Document section –
The term “green genetic engineering” describes genetic engineering processes in plant breeding, especially for agricultural purposes. This technology made it possible to selectively transfer gene sequences from one species to another for the first time, thus creating so-called transgenic organisms. Nowadays, green genetic engineering focuses more on the targeted deactivation or modification of individual genes. Such precise interventions have only been possible for a few years now by using new methods, the most important of which are genome editing methods. These methods allow specific locations in the genome to be precisely targeted and rewritten (edited).

The CRISPR/Cas genetic scissors are the most prominent example of a genome editing tool. It is often discussed concerning medical applications. Scientific findings and advancements fuel the hope that it could be used to develop new cancer therapies or treat hereditary diseases. However, genome editing methods are not only applicable to humans, but also to animals, microorganisms and plants.

Listed records –
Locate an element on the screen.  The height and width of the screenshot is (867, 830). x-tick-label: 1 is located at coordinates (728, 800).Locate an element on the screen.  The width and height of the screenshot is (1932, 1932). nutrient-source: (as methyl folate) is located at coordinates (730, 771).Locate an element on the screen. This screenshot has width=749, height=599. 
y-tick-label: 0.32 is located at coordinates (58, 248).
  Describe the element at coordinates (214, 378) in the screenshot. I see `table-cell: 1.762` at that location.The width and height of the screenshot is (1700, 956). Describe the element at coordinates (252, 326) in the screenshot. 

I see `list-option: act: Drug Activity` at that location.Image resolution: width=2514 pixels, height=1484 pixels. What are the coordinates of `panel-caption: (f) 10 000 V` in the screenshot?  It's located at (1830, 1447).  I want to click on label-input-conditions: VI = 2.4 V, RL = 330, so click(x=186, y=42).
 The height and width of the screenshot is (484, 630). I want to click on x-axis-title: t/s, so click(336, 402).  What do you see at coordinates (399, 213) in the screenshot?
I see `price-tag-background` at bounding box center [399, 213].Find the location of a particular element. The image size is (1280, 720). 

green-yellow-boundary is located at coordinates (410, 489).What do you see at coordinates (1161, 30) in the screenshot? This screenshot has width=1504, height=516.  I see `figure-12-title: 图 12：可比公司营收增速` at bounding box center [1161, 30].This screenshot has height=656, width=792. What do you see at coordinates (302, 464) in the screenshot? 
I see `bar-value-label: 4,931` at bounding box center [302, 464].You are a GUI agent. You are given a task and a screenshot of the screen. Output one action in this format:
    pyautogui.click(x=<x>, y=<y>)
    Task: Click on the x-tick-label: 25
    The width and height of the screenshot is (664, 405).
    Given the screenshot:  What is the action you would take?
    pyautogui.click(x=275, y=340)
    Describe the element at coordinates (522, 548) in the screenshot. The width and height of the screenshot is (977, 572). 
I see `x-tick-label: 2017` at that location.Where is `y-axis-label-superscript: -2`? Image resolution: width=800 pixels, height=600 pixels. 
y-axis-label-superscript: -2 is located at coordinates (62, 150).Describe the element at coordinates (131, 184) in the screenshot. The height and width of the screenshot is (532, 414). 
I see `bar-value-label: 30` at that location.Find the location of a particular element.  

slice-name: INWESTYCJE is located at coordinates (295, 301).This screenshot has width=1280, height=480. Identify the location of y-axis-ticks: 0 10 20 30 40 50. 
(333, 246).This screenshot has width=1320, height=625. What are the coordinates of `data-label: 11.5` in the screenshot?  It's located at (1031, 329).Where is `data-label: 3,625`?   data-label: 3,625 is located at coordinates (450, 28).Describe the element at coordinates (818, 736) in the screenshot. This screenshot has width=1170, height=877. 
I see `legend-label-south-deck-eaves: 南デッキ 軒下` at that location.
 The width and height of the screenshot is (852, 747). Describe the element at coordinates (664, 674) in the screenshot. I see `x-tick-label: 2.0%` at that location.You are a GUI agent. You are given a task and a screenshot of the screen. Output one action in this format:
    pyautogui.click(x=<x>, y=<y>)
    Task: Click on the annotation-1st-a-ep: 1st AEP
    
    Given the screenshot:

List of tasks –
(1) Answer these three questions from the passage on green genetic engineering, one line each, marked as below.
(a) What does the term "green genetic engineering" describe?
(b) What is the most prominent example of a genome editing tool?
(c) Besides humans, to what can genome editing methods be applied?
(2) Can you turn the paragraph in the passage on green genetic engineering that begins "The CRISPR/Cas genetic scissors" into a short list that keeps its main facts?
(3) From the passage on green genetic engineering, quote the part that opens with the words containing "The CRISPR/Cas genetic" and closes with "microorganisms and plants.".

Responses by task –
(1)
(a) Genetic engineering processes in plant breeding, especially for agricultural purposes.
(b) The CRISPR/Cas genetic scissors.
(c) Animals, microorganisms and plants.

(2)
- CRISPR/Cas genetic scissors are the best-known genome editing tool.
- The tool is often discussed in connection with medical applications.
- Scientific findings and advances raise hopes for new cancer therapies and treatments for hereditary diseases.
- Genome editing can be used not only on humans but also on animals, microorganisms and plants.

(3)
The CRISPR/Cas genetic scissors are the most prominent example of a genome editing tool. It is often discussed concerning medical applications. Scientific findings and advancements fuel the hope that it could be used to develop new cancer therapies or treat hereditary diseases. However, genome editing methods are not only applicable to humans, but also to animals, microorganisms and plants.